According to the National Institutes of Health, patients diagnosed with hemochromatosis can treat it with regularly scheduled blood removal - known as phlebotomy - as well as changes in diet, and medication to lower the amount of iron in their body.

However, "the first line of treatment for hemochromatosis is phlebotomy," said Horn.

Since almost two-thirds of the body's iron is found in the hemoglobin within red blood cells, removing blood decreases the amount of iron in the body. But patients who are not tolerant to phlebotomy can opt for medications that have the same effect.

"They bind to excess iron in the body and excrete it in the urine or feces," he said.

Additionally, donating blood is a good way to remove excess iron from the body while also providing blood to another individual who could use the blood, said Horn.
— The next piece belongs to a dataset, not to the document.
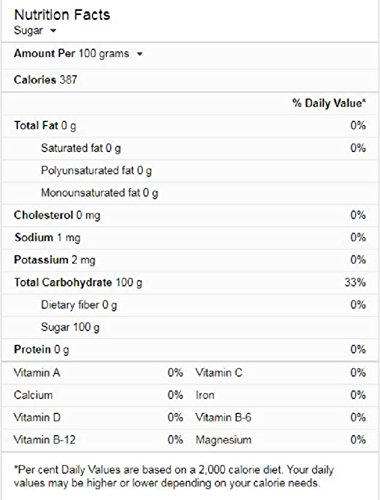Image resolution: width=380 pixels, height=500 pixels.
Task: Click the % Daily Value header
Action: pyautogui.click(x=329, y=103)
The Armed Services Blood Program is mission critical and has Joint Blood Program Officers within each Combatant Command to support the global blood mission.

Effect on readiness

Horn stated that most active-duty service members with hemochromatosis will not have any symptoms when they're young, but older active-duty troops may start to experience symptoms from uncontrolled hemochromatosis.

"When hemochromatosis is identified in a young soldier, it's important they start treatment as soon as there is evidence of iron overload," said Horn. "This will require multiple sessions of phlebotomy, which may prevent them from deployment, until their iron levels are better controlled."

Since they will continue to require periodic lab tests and phlebotomy sessions every few weeks to months, they will need to be stationed at a base with those capabilities, he said.

"As long as their iron levels are controlled, and they have no evidence of advanced disease related to hemochromatosis, they can be deployed to locations that have laboratory and phlebotomy capabilities," said Horn.